If you’ve spent time on your For You Page, you might recognise some of the people on a nine-month around-the-world trip.
It’s been advertised as the “most epic world cruise to ever set sail”, aiming to travel to more than 60 countries across all seven continents.
Videos under the hashtag #ultimateworldcruise have been viewed more than 353 million times on TikTok.
“It’s wild to me that people really find our lives so interesting,” says Brandee Lake, who is on the ship with her parents and sister.
“Because we just came on a vacation,” she tells the BBC’s Reliable Sauce podcast.
If a trip to so many countries sounds expensive, that’s because it is – with the cheapest ticket costing nearly $59,000 (£46,000) per person.
Brandee, from Los Angeles, California, says she was only able to afford the holiday by taking “a living inheritance” from her parents.
Despite the price tag it’s still packed with passengers, with those on the trip recording their journey online, including Brandee who has racked up 183,000 followers.
And it started to spiral when other accounts, not on the ship, started documenting the “drama” on board, like a reality show.
“When people started making videos about us is when it started to get really strange,” says fellow cruiser Angela Linderman, who has 182,000 followers.
“And I think now that we’ve had a few more weeks to digest it, it’s still strange when you start to think about it too much.
“But especially at [the start], it was like, oh, my gosh, people are doing videos about us,” says Angela, originally from Portland, Oregon.
The online interest has also had an impact on the ship itself, with Brandee saying she couldn’t get her braids done at the salon.
But thanks to comments from followers, there’s now a stylist on the ship for black hair, Brandee says.
“People in TikTok land and social media have put enough pressure on for people to see the importance of being inclusive in their offerings,” she says.
“I really give credit to the people out there who are watching, who have also commented, tagged and let them know that this is really something that they should offer, not only for nine months.”
Cruise company Royal Caribbean have not responded to the BBC’s request for comment.
What’s true, and what’s not?
There has also been lots of theories about the journey circulating online.
One of the rumours is the trip ending early due to tensions in the Middle East.
“The itinerary has changed at least two, maybe three times, due to unrest around the world,” Brandee says.
But she says the tour is not ending prematurely, just changing course.
“We were originally [supposed to go] to Russia and Ukraine.
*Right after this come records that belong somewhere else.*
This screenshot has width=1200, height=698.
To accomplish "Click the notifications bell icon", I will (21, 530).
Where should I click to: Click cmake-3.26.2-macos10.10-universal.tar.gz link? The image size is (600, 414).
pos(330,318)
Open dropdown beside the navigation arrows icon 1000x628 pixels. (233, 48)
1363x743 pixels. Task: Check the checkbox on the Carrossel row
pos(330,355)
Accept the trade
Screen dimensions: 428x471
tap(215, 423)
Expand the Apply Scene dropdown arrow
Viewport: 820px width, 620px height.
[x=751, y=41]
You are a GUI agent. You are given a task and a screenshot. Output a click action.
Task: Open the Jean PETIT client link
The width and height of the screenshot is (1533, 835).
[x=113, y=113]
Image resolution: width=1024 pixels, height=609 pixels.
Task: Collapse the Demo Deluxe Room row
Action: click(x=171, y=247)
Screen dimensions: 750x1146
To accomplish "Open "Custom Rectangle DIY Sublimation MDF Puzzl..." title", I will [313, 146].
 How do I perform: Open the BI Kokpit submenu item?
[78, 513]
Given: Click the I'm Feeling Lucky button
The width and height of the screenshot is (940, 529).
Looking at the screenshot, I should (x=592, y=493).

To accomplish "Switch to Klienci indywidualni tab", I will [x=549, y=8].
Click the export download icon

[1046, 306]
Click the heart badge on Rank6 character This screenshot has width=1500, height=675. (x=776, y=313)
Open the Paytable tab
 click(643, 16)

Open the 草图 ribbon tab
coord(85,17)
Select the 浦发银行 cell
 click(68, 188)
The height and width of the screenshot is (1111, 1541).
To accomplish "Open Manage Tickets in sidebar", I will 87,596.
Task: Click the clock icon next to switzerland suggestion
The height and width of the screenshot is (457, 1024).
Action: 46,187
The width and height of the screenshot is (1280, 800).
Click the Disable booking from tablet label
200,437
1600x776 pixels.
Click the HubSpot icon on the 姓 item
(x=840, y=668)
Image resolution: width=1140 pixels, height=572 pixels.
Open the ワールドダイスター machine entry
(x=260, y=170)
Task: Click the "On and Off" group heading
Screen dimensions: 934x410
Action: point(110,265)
Obviously we’re not going there. And then we were going to go to Israel, and we’re [now] not going there.
There was also talk of someone becoming pregnant on board, but Brandee says that person “was already pregnant” and “planned their vacation around it”.
And while you might be wondering what eating on a ship every day is like, Brandee says the food “is tasty” and there is actually plenty for everyone.
“It’s hard to mass produce food for this many people. But every day I’ll say that I can find something that I like.”
With the amount of followers people on the cruise are getting, influencers are now also joining the trip for short stints.
“It feels like a choose your own adventure where we are in the book and people are choosing people to parachute into our trip for these mini-segments,” Angela adds.